=== Job 1 ===
Return the passage of the SATA drive forum thread between "I tried with external" and "planned for tonight)", inclusive, copied word for word.
=== Job 2 ===
Write the next part of the forum thread about SATA drive errors and power harness problems, picking up after its final post.

=== Source extract ===

** start **

Another interesting observation I made along the way is that a reboot helps “fix” the read errors without writing to the “bad sectors” (not actually bad sectors!). I.e. if 6 Gbps triggered an error, limiting to 3 Gbps and rebooting would “fix it”, so the errors seem to stem, in my case, from the system resetting the drive, which in turn seems to happen because communication errors happen with stock SATA cables.

Edited February 11, 2021 by ShadowDance
Clarify quoted bad sectors

alban · February 11, 2021

UPDATE :

Slot 1 & 2 won't start anymore with many tests : Battery connected or not doesn't change anything

I tried with external power and brand new sata 6Gbit cable : it's working fine

I tried with sata power splitter Y from Solt1 or slot2 line : disks doesn't start with external Sata cable : It seems there are trouble with power lines from stock harness

I tried with sata power splitter connected from Slot 3 powering slot 1 & 2 : drives 1 / 2 / 4 / 5are working : seems OK

I will try with 2 sata splitter Y (delivery planned for tonight)

Conclusion for now : Seems power isn't properly achieved through stock harness : I was thinking trouble with sata data cables but problem for my unit seems mainly from power sata connectors

I will keep you update

Edited February 11, 2021 by alban

griefman · February 11, 2021

On 2/10/2021 at 11:31 AM, ShadowDance said:

Was this a replacement harness from Kobol or 3rd party SATA cables? I saw no improvement with a replcement harness but 3rd party SATA cables seems to have done the trick.

** end **

=== Collected material ===
** start **

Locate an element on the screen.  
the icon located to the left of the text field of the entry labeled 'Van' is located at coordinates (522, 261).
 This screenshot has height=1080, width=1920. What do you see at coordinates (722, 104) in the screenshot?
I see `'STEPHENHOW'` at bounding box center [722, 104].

** end **

=== Task response 1 ===
I tried with external power and brand new sata 6Gbit cable : it's working fine

I tried with sata power splitter Y from Solt1 or slot2 line : disks doesn't start with external Sata cable : It seems there are trouble with power lines from stock harness

I tried with sata power splitter connected from Slot 3 powering slot 1 & 2 : drives 1 / 2 / 4 / 5are working : seems OK

I will try with 2 sata splitter Y (delivery planned for tonight)

=== Task response 2 ===
Either way, thanks for sharing your insights @griefman, it’s nice to see others digging into this/these issue(s) as well.

Another interesting observation I made along the way is that a reboot helps “fix” the read errors without writing to the “bad sectors”. I.e. if 6 Gbps triggered an error, limiting to 3 Gbps and rebooting would “fix it”, so the errors seem to stem, in my case, from the system resetting the drive, which in turn seems to happen because communication errors happen with stock SATA cables.

I used a power cable that was provided by Kobol and brand new SATA cables from Amazon. Also, I did not have any bad sectors written on the disks, only UDMA CRC errors. Also, my drives were brand new when I connected them

Edited February 11, 2021 by griefman

ShadowDance · February 11, 2021

5 minutes ago, griefman said:

I used a power cable that was provided by Kobol and brand new SATA cables from Amazon. Also, I did not have any bad sectors written on the disks, only UDMA CRC errors. Also my drives were brand new when I connected them

Ok, good to know. And just to be clear: No bad sectors here either. However, the resets done by the system put the drives in a weird state (speculating) which behaved like bad sectors (but weren't, hence the quotes), a reboot would cleared those up. UDMA CRC errors happen on my drives too (never happened before putting them in the Helios64).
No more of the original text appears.